What you have to do:
Starting from the first line below, copy the whole listing exactly.

Given records:

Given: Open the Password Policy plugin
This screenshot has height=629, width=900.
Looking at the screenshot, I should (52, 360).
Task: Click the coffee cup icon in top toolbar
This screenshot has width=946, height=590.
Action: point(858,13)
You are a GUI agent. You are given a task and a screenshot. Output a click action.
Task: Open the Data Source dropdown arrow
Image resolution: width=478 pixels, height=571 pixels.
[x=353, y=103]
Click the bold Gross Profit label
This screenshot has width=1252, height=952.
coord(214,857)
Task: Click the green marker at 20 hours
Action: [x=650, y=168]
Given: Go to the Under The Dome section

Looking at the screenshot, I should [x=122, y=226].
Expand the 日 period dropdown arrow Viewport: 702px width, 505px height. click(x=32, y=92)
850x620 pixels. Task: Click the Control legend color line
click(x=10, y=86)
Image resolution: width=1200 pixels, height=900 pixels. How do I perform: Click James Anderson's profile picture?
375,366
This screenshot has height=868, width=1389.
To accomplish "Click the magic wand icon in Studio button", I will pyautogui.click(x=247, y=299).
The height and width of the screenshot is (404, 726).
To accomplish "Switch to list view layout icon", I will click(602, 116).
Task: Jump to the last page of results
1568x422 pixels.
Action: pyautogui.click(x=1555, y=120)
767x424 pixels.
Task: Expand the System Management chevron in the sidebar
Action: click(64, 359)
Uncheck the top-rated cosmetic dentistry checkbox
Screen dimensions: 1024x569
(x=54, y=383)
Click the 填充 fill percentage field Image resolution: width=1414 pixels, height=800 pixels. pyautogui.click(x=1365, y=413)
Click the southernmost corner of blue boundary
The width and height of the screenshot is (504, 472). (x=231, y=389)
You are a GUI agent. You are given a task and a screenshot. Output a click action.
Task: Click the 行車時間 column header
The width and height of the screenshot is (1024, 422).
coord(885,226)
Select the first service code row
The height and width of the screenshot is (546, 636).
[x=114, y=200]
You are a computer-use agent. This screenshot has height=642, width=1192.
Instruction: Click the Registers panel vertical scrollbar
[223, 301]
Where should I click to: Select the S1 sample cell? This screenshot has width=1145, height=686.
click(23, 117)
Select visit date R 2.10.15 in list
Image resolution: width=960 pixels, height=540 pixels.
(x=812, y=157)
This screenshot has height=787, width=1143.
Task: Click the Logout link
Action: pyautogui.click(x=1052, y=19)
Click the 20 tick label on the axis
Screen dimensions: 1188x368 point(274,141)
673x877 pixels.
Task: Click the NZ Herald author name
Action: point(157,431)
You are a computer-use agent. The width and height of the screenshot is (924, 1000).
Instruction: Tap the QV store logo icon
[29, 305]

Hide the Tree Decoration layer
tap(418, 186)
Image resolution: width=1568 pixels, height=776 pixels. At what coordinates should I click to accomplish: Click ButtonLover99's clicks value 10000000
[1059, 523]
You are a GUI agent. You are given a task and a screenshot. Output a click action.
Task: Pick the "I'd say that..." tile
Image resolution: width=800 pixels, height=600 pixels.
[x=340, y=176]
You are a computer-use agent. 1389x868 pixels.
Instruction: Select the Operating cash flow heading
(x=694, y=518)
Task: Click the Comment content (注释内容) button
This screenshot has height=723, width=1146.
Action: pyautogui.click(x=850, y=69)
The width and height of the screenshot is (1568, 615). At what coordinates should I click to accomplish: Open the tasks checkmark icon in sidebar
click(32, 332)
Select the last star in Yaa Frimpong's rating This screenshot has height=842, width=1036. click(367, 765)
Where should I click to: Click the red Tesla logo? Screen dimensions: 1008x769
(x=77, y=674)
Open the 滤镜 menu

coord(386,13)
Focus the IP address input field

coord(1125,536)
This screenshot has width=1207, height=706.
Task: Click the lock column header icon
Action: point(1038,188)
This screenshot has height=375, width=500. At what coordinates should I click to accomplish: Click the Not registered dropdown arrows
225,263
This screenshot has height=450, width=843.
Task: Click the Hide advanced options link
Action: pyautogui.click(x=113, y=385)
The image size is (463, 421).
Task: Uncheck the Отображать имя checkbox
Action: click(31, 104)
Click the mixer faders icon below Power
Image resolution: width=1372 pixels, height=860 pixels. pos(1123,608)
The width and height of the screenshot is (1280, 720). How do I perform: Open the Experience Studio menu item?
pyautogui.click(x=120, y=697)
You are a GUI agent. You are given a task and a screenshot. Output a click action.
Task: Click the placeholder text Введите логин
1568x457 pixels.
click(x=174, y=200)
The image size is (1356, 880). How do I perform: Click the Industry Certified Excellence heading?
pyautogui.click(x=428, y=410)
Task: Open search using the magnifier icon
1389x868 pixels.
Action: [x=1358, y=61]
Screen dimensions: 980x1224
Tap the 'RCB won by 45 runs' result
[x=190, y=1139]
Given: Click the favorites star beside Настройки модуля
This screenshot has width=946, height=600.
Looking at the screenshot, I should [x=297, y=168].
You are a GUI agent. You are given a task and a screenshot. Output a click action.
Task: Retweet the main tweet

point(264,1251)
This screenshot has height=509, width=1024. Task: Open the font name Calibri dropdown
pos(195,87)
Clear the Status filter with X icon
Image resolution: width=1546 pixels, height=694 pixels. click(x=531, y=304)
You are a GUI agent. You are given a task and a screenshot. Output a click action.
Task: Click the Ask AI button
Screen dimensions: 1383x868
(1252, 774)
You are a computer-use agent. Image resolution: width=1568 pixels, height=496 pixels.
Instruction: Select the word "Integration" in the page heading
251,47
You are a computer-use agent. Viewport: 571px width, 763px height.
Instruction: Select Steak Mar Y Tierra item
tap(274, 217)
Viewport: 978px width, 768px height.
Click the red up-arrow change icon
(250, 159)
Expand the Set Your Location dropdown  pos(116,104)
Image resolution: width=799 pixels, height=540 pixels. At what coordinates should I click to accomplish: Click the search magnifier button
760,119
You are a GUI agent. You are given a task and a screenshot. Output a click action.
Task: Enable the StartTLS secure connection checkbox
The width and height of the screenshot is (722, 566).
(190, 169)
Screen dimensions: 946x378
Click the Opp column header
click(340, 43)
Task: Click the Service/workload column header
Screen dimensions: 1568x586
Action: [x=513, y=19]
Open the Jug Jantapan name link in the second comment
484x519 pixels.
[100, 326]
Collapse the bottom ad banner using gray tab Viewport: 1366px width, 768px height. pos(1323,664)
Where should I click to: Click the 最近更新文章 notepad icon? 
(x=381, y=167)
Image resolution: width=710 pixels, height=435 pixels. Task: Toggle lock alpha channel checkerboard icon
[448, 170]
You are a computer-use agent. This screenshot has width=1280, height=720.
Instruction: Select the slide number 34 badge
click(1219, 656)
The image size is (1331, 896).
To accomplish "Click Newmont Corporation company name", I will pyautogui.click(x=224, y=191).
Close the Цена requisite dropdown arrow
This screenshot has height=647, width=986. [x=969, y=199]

Problem solution:
Given: Open the Password Policy plugin
This screenshot has height=629, width=900.
Looking at the screenshot, I should (52, 360).
Task: Click the coffee cup icon in top toolbar
This screenshot has width=946, height=590.
Action: point(858,13)
You are a GUI agent. You are given a task and a screenshot. Output a click action.
Task: Open the Data Source dropdown arrow
Image resolution: width=478 pixels, height=571 pixels.
[x=353, y=103]
Click the bold Gross Profit label
This screenshot has width=1252, height=952.
coord(214,857)
Task: Click the green marker at 20 hours
Action: [x=650, y=168]
Given: Go to the Under The Dome section

Looking at the screenshot, I should [x=122, y=226].
Expand the 日 period dropdown arrow Viewport: 702px width, 505px height. click(x=32, y=92)
850x620 pixels. Task: Click the Control legend color line
click(x=10, y=86)
Image resolution: width=1200 pixels, height=900 pixels. How do I perform: Click James Anderson's profile picture?
375,366
This screenshot has height=868, width=1389.
To accomplish "Click the magic wand icon in Studio button", I will pyautogui.click(x=247, y=299).
The height and width of the screenshot is (404, 726).
To accomplish "Switch to list view layout icon", I will click(602, 116).
Task: Jump to the last page of results
1568x422 pixels.
Action: pyautogui.click(x=1555, y=120)
767x424 pixels.
Task: Expand the System Management chevron in the sidebar
Action: click(64, 359)
Uncheck the top-rated cosmetic dentistry checkbox
Screen dimensions: 1024x569
(x=54, y=383)
Click the 填充 fill percentage field Image resolution: width=1414 pixels, height=800 pixels. pyautogui.click(x=1365, y=413)
Click the southernmost corner of blue boundary
The width and height of the screenshot is (504, 472). (x=231, y=389)
You are a GUI agent. You are given a task and a screenshot. Output a click action.
Task: Click the 行車時間 column header
The width and height of the screenshot is (1024, 422).
coord(885,226)
Select the first service code row
The height and width of the screenshot is (546, 636).
[x=114, y=200]
You are a computer-use agent. This screenshot has height=642, width=1192.
Instruction: Click the Registers panel vertical scrollbar
[223, 301]
Where should I click to: Select the S1 sample cell? This screenshot has width=1145, height=686.
click(23, 117)
Select visit date R 2.10.15 in list
Image resolution: width=960 pixels, height=540 pixels.
(x=812, y=157)
This screenshot has height=787, width=1143.
Task: Click the Logout link
Action: pyautogui.click(x=1052, y=19)
Click the 20 tick label on the axis
Screen dimensions: 1188x368 point(274,141)
673x877 pixels.
Task: Click the NZ Herald author name
Action: point(157,431)
You are a computer-use agent. The width and height of the screenshot is (924, 1000).
Instruction: Tap the QV store logo icon
[29, 305]

Hide the Tree Decoration layer
tap(418, 186)
Image resolution: width=1568 pixels, height=776 pixels. At what coordinates should I click to accomplish: Click ButtonLover99's clicks value 10000000
[1059, 523]
You are a GUI agent. You are given a task and a screenshot. Output a click action.
Task: Pick the "I'd say that..." tile
Image resolution: width=800 pixels, height=600 pixels.
[x=340, y=176]
You are a computer-use agent. 1389x868 pixels.
Instruction: Select the Operating cash flow heading
(x=694, y=518)
Task: Click the Comment content (注释内容) button
This screenshot has height=723, width=1146.
Action: pyautogui.click(x=850, y=69)
The width and height of the screenshot is (1568, 615). At what coordinates should I click to accomplish: Open the tasks checkmark icon in sidebar
click(32, 332)
Select the last star in Yaa Frimpong's rating This screenshot has height=842, width=1036. click(367, 765)
Where should I click to: Click the red Tesla logo? Screen dimensions: 1008x769
(x=77, y=674)
Open the 滤镜 menu

coord(386,13)
Focus the IP address input field

coord(1125,536)
This screenshot has width=1207, height=706.
Task: Click the lock column header icon
Action: point(1038,188)
This screenshot has height=375, width=500. At what coordinates should I click to accomplish: Click the Not registered dropdown arrows
225,263
This screenshot has height=450, width=843.
Task: Click the Hide advanced options link
Action: pyautogui.click(x=113, y=385)
The image size is (463, 421).
Task: Uncheck the Отображать имя checkbox
Action: click(31, 104)
Click the mixer faders icon below Power
Image resolution: width=1372 pixels, height=860 pixels. pos(1123,608)
The width and height of the screenshot is (1280, 720). How do I perform: Open the Experience Studio menu item?
pyautogui.click(x=120, y=697)
You are a GUI agent. You are given a task and a screenshot. Output a click action.
Task: Click the placeholder text Введите логин
1568x457 pixels.
click(x=174, y=200)
The image size is (1356, 880). How do I perform: Click the Industry Certified Excellence heading?
pyautogui.click(x=428, y=410)
Task: Open search using the magnifier icon
1389x868 pixels.
Action: [x=1358, y=61]
Screen dimensions: 980x1224
Tap the 'RCB won by 45 runs' result
[x=190, y=1139]
Given: Click the favorites star beside Настройки модуля
This screenshot has width=946, height=600.
Looking at the screenshot, I should [x=297, y=168].
You are a GUI agent. You are given a task and a screenshot. Output a click action.
Task: Retweet the main tweet

point(264,1251)
This screenshot has height=509, width=1024. Task: Open the font name Calibri dropdown
pos(195,87)
Clear the Status filter with X icon
Image resolution: width=1546 pixels, height=694 pixels. click(x=531, y=304)
You are a GUI agent. You are given a task and a screenshot. Output a click action.
Task: Click the Ask AI button
Screen dimensions: 1383x868
(1252, 774)
You are a computer-use agent. Image resolution: width=1568 pixels, height=496 pixels.
Instruction: Select the word "Integration" in the page heading
251,47
You are a computer-use agent. Viewport: 571px width, 763px height.
Instruction: Select Steak Mar Y Tierra item
tap(274, 217)
Viewport: 978px width, 768px height.
Click the red up-arrow change icon
(250, 159)
Expand the Set Your Location dropdown  pos(116,104)
Image resolution: width=799 pixels, height=540 pixels. At what coordinates should I click to accomplish: Click the search magnifier button
760,119
You are a GUI agent. You are given a task and a screenshot. Output a click action.
Task: Enable the StartTLS secure connection checkbox
The width and height of the screenshot is (722, 566).
(190, 169)
Screen dimensions: 946x378
Click the Opp column header
click(340, 43)
Task: Click the Service/workload column header
Screen dimensions: 1568x586
Action: [x=513, y=19]
Open the Jug Jantapan name link in the second comment
484x519 pixels.
[100, 326]
Collapse the bottom ad banner using gray tab Viewport: 1366px width, 768px height. pos(1323,664)
Where should I click to: Click the 最近更新文章 notepad icon? 
(x=381, y=167)
Image resolution: width=710 pixels, height=435 pixels. Task: Toggle lock alpha channel checkerboard icon
[448, 170]
You are a computer-use agent. This screenshot has width=1280, height=720.
Instruction: Select the slide number 34 badge
click(1219, 656)
The image size is (1331, 896).
To accomplish "Click Newmont Corporation company name", I will pyautogui.click(x=224, y=191).
Close the Цена requisite dropdown arrow
This screenshot has height=647, width=986. [x=969, y=199]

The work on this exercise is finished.